**TASK PROMPT**
Copy every line of the listing below word for word.

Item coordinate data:

-- start --

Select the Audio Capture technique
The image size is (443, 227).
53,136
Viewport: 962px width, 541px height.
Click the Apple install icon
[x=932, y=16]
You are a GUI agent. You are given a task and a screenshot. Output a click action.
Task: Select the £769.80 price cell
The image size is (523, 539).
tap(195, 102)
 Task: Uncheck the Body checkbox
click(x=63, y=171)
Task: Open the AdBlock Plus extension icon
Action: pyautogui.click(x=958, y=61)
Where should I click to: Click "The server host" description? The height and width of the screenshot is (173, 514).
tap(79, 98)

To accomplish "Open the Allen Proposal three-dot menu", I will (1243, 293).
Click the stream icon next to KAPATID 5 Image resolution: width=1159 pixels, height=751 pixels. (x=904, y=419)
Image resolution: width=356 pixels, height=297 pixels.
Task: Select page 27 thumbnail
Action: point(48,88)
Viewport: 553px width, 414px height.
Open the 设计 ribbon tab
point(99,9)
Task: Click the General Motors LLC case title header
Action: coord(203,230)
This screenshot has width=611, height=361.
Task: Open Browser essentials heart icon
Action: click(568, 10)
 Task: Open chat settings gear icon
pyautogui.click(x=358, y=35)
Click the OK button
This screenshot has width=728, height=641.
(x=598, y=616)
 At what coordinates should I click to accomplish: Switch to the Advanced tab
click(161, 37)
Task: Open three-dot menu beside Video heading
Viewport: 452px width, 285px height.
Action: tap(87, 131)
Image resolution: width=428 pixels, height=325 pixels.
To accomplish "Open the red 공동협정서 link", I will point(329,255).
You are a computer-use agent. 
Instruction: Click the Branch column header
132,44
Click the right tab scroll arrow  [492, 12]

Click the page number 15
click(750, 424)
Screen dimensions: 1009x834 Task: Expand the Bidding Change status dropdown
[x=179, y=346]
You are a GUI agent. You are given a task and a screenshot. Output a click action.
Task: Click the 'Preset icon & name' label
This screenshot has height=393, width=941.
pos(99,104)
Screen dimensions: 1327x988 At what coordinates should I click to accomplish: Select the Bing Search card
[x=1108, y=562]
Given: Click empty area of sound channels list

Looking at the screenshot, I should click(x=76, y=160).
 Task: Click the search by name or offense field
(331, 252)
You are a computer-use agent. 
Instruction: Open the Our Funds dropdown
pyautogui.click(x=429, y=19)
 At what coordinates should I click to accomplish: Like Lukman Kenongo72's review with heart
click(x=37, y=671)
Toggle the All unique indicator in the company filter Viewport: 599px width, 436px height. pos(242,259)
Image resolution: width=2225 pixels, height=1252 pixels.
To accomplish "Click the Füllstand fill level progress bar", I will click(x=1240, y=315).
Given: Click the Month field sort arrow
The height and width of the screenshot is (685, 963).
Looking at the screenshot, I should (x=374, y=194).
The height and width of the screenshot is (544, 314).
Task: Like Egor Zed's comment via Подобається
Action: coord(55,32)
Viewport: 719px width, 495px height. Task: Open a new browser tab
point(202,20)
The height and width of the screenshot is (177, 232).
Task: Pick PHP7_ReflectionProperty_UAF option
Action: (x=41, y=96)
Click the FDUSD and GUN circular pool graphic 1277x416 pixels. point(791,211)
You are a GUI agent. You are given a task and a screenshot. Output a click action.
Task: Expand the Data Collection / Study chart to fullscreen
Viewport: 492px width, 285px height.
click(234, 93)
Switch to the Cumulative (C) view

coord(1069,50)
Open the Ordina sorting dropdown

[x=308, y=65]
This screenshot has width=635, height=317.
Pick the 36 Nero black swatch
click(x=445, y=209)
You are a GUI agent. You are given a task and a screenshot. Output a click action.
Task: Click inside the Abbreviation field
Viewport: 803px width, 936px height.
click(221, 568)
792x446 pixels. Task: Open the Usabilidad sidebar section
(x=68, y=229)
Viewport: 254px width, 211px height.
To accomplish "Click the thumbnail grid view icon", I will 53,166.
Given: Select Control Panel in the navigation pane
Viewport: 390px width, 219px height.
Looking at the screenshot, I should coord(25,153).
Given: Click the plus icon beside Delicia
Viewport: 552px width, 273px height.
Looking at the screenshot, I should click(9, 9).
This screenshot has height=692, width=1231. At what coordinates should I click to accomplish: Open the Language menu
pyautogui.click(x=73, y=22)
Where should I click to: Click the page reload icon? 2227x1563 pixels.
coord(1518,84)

-- end --

**RESULT OF THE TASK**
Select the Audio Capture technique
The image size is (443, 227).
53,136
Viewport: 962px width, 541px height.
Click the Apple install icon
[x=932, y=16]
You are a GUI agent. You are given a task and a screenshot. Output a click action.
Task: Select the £769.80 price cell
The image size is (523, 539).
tap(195, 102)
 Task: Uncheck the Body checkbox
click(x=63, y=171)
Task: Open the AdBlock Plus extension icon
Action: pyautogui.click(x=958, y=61)
Where should I click to: Click "The server host" description? The height and width of the screenshot is (173, 514).
tap(79, 98)

To accomplish "Open the Allen Proposal three-dot menu", I will (1243, 293).
Click the stream icon next to KAPATID 5 Image resolution: width=1159 pixels, height=751 pixels. (x=904, y=419)
Image resolution: width=356 pixels, height=297 pixels.
Task: Select page 27 thumbnail
Action: point(48,88)
Viewport: 553px width, 414px height.
Open the 设计 ribbon tab
point(99,9)
Task: Click the General Motors LLC case title header
Action: coord(203,230)
This screenshot has width=611, height=361.
Task: Open Browser essentials heart icon
Action: click(568, 10)
 Task: Open chat settings gear icon
pyautogui.click(x=358, y=35)
Click the OK button
This screenshot has width=728, height=641.
(x=598, y=616)
 At what coordinates should I click to accomplish: Switch to the Advanced tab
click(161, 37)
Task: Open three-dot menu beside Video heading
Viewport: 452px width, 285px height.
Action: tap(87, 131)
Image resolution: width=428 pixels, height=325 pixels.
To accomplish "Open the red 공동협정서 link", I will point(329,255).
You are a computer-use agent. 
Instruction: Click the Branch column header
132,44
Click the right tab scroll arrow  [492, 12]

Click the page number 15
click(750, 424)
Screen dimensions: 1009x834 Task: Expand the Bidding Change status dropdown
[x=179, y=346]
You are a GUI agent. You are given a task and a screenshot. Output a click action.
Task: Click the 'Preset icon & name' label
This screenshot has height=393, width=941.
pos(99,104)
Screen dimensions: 1327x988 At what coordinates should I click to accomplish: Select the Bing Search card
[x=1108, y=562]
Given: Click empty area of sound channels list

Looking at the screenshot, I should click(x=76, y=160).
 Task: Click the search by name or offense field
(331, 252)
You are a computer-use agent. 
Instruction: Open the Our Funds dropdown
pyautogui.click(x=429, y=19)
 At what coordinates should I click to accomplish: Like Lukman Kenongo72's review with heart
click(x=37, y=671)
Toggle the All unique indicator in the company filter Viewport: 599px width, 436px height. pos(242,259)
Image resolution: width=2225 pixels, height=1252 pixels.
To accomplish "Click the Füllstand fill level progress bar", I will click(x=1240, y=315).
Given: Click the Month field sort arrow
The height and width of the screenshot is (685, 963).
Looking at the screenshot, I should (x=374, y=194).
The height and width of the screenshot is (544, 314).
Task: Like Egor Zed's comment via Подобається
Action: coord(55,32)
Viewport: 719px width, 495px height. Task: Open a new browser tab
point(202,20)
The height and width of the screenshot is (177, 232).
Task: Pick PHP7_ReflectionProperty_UAF option
Action: (x=41, y=96)
Click the FDUSD and GUN circular pool graphic 1277x416 pixels. point(791,211)
You are a GUI agent. You are given a task and a screenshot. Output a click action.
Task: Expand the Data Collection / Study chart to fullscreen
Viewport: 492px width, 285px height.
click(234, 93)
Switch to the Cumulative (C) view

coord(1069,50)
Open the Ordina sorting dropdown

[x=308, y=65]
This screenshot has width=635, height=317.
Pick the 36 Nero black swatch
click(x=445, y=209)
You are a GUI agent. You are given a task and a screenshot. Output a click action.
Task: Click inside the Abbreviation field
Viewport: 803px width, 936px height.
click(221, 568)
792x446 pixels. Task: Open the Usabilidad sidebar section
(x=68, y=229)
Viewport: 254px width, 211px height.
To accomplish "Click the thumbnail grid view icon", I will 53,166.
Given: Select Control Panel in the navigation pane
Viewport: 390px width, 219px height.
Looking at the screenshot, I should coord(25,153).
Given: Click the plus icon beside Delicia
Viewport: 552px width, 273px height.
Looking at the screenshot, I should click(9, 9).
This screenshot has height=692, width=1231. At what coordinates should I click to accomplish: Open the Language menu
pyautogui.click(x=73, y=22)
Where should I click to: Click the page reload icon? 2227x1563 pixels.
coord(1518,84)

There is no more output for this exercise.